I have only recently been introduced to the idea of probabilistic thinking, and I like what I see. Probabilistic thinking refers to a way of seeing the world through the lens of statistics and probability theory. My introduction to this has come from Nassim Nicholas Taleb's Fooled by Randomness and Michael Lewis' Moneyball. I suppose the ideas of probabilistic thinking are not new to me. I studied statistics and econometrics while in college, but Taleb and Lewis have made the implications and importance of probabilistic thinking much more clear to me.

What appeals to me about probabilistic thinking is that it devalues actual outcomes in favor of expected outcomes. Actual outcomes are very often deceptive and probabilistic thinking alerts us to this fact and cautions us against drawing conclusions from individual events. It seems like a simple and very obvious insight, but I wonder how many people actually practice probabilistic thinking because it is so inherently abstract.

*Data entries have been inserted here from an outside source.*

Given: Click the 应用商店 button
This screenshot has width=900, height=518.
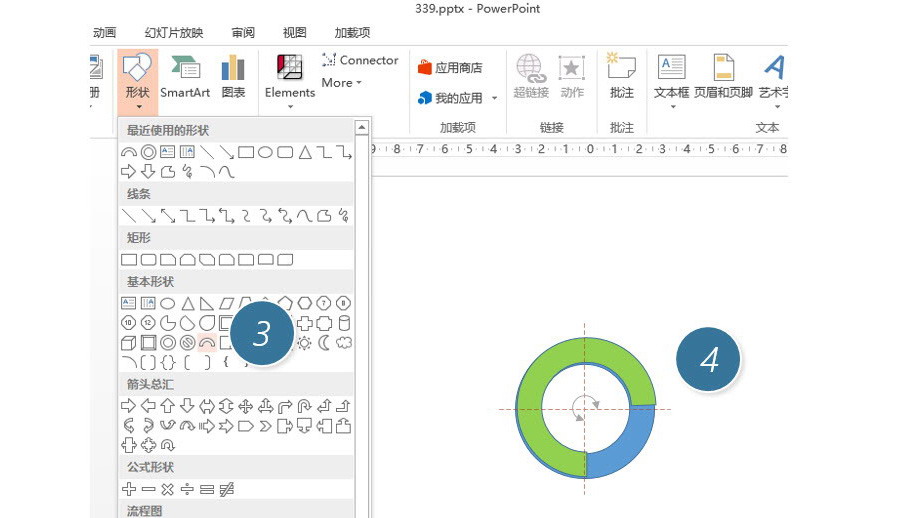Looking at the screenshot, I should click(x=450, y=68).
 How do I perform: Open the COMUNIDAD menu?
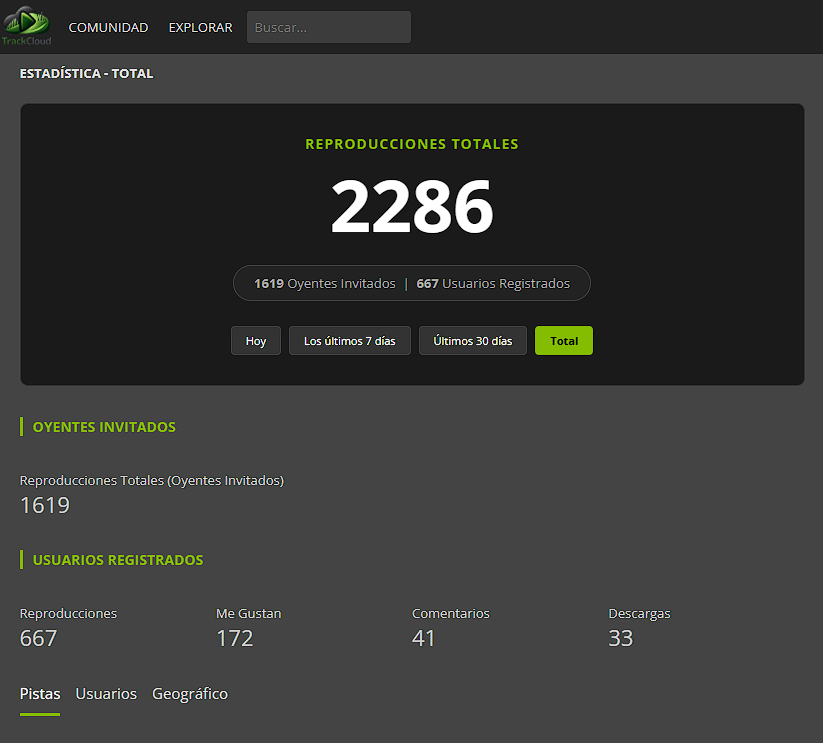(x=108, y=28)
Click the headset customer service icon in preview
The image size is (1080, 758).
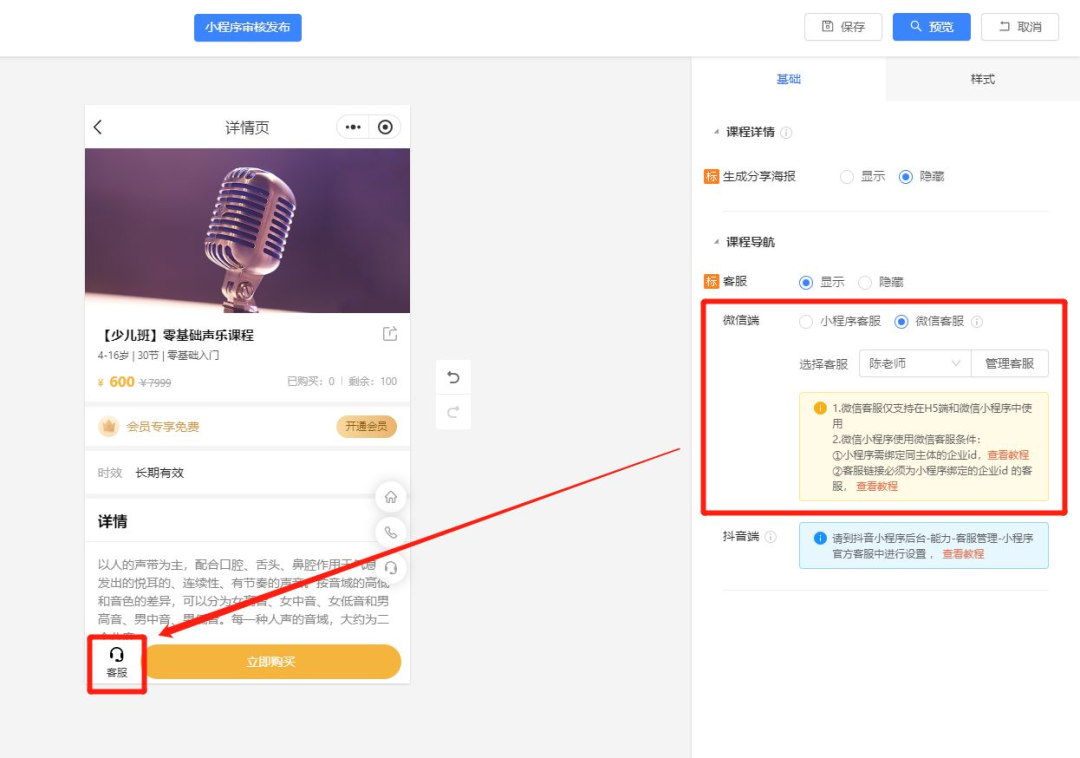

We are trained to treat results as being important. It doesn't matter if a team has a 0.6 probability of winning a game. What matters is if the team manages to notch a tally in the win column. We are trained to judge things by results rather than by processes. A lot of people and a lot of companies will tell you that they are "results-oriented." But when was the last time that you heard someone tell you that he/she is "process-oriented?" Part of the problem is that processes are much harder to observe.

In a recent job interview, I was asked the question, "What has been one of the biggest decisions you have made in your life? How did you arrive at your decision?" My instinct (and I think the instinct of most people) is to go through an inventory of decisions I've had to make in my life and think about which has been most important, and then to think about the process through which I arrived at the decision.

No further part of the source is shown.